The triage should be split into ‘high,’ ‘medium’ and ‘low’ risks, and in our experience that typically splits out as roughly 20 percent high risk, 30 percent medium risk and 50 percent low risk.
3. Risk assurance and remediation
Once the triage is complete, carry out a maturity assessment to gauge the level of exposure in each company – these are similar to the pre-deal cyber due diligence reports. Start with the high-risk investments and then move down to lower risk levels. The level of assurance should be more comprehensive for the high-risk investments and companies should be assured against a recognized cybersecurity standard. Cyber Essentials or the Information Assurance Standard for Medium Enterprises (IASME) are good ones to start with, as ISO 27001 or similar protocols may be too burdensome for many companies who have little in the way of cybersecurity controls (although this may be appropriate for more mature investments). We would recommend some technical testing in the form of penetration testing (‘ethical hacking’) for high-risk suppliers.
Typical assurance on high-risk suppliers could look like:
- Detailed onsite visits and full document and cybersecurity controls review
- Benchmark against appropriate standards such as Cyber Essentials or IASME (or ISO 27001, for example)
- Internal and external vulnerability scans, including penetration tests of IT infrastructure and applications
The outputs would be:
- Tailored remediation report and implementation plans on how to address both technical and non-technical vulnerabilities and non-conformances
- Provision of onsite support for the implementation of recommendations
4. Getting the board onside
One of the challenges faced by PE firms is getting the board of portfolio companies on board. By setting their stall out early, in carrying out cyber due diligence work, PE houses set expectations for companies brought into their portfolios that cybersecurity is being taken seriously. With the board’s support, this can significantly lower risks.
5. Periodic reviews
The best-in-class PE houses, who have good visibility of their portfolio companies’ levels of cyber maturity, have a KPI in their investment reports that outlines each investment’s level of cyber maturity. High-level annual reviews should be undertaken, which, although not as comprehensive as the initial reviews outlined above, should show whether the portfolio company is undertaking work to improve or maintain its level of cyber maturity. A more comprehensive review should be considered at the mid-investment term and 12–18 months before disposal.
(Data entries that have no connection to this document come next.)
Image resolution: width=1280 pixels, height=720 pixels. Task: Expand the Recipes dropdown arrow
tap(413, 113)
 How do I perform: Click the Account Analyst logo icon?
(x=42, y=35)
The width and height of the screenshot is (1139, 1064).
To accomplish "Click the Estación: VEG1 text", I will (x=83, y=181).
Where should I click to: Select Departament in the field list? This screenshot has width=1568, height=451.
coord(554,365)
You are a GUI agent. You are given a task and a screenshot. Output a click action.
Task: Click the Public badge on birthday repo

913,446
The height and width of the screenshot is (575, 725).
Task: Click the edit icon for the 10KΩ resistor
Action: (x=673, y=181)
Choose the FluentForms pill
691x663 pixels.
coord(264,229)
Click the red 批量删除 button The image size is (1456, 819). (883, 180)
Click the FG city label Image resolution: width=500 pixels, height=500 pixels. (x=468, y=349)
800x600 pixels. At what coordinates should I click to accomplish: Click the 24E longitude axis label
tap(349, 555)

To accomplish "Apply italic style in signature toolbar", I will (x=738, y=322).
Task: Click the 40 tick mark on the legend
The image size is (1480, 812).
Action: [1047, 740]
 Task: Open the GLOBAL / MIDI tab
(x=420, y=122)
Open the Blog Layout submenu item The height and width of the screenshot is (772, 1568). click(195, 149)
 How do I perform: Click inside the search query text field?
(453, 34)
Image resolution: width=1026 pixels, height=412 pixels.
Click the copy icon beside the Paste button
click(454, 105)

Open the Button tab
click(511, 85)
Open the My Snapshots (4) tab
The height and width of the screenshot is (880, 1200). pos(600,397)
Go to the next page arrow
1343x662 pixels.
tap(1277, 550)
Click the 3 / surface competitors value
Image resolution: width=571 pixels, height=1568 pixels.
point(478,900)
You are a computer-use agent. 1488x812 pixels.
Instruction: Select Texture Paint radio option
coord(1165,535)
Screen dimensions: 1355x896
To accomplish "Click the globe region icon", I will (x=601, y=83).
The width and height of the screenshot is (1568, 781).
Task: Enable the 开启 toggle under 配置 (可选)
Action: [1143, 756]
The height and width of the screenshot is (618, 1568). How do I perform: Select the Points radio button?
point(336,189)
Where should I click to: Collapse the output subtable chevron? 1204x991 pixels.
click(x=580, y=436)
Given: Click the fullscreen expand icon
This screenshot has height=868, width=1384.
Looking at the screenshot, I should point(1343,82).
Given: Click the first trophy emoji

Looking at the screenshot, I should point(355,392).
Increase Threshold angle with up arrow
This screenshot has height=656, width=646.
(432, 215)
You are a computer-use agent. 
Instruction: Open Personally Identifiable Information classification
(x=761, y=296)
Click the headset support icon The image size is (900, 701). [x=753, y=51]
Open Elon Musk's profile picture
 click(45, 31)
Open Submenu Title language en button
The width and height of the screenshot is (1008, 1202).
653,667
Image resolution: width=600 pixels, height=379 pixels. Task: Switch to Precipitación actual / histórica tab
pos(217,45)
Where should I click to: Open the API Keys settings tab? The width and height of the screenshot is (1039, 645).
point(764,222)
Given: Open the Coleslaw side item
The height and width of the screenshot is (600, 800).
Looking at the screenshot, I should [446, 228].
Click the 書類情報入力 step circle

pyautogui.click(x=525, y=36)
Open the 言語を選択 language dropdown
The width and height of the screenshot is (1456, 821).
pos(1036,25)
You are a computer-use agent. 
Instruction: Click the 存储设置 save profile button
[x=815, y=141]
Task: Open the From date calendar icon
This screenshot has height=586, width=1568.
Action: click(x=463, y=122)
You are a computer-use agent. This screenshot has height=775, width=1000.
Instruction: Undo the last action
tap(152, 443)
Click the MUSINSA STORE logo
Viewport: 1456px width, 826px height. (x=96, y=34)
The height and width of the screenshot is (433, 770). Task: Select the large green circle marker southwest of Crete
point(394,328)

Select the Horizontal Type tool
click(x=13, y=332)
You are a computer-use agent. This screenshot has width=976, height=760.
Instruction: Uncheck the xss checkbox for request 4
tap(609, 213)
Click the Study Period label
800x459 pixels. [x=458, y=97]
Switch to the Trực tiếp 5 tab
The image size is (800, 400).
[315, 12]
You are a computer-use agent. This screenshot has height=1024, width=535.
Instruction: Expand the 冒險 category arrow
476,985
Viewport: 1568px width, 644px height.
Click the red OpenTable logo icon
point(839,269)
We have seen that some reputable PE houses have tracked cybersecurity risks across their portfolio for several years now, but this remains the exception rather than the norm. Some houses have a long way to go before their investment committees can be assured that they have a comprehensive view of the risks across their portfolio. The good news is that, with the right support, this can be put in place relatively quickly, ensuring greater visibility of risks and enabling proactive remediation plans to be put in place to lower them. This will ensure sound investments remain strong and do not expose investors or the reputation of the PE house to undue risks.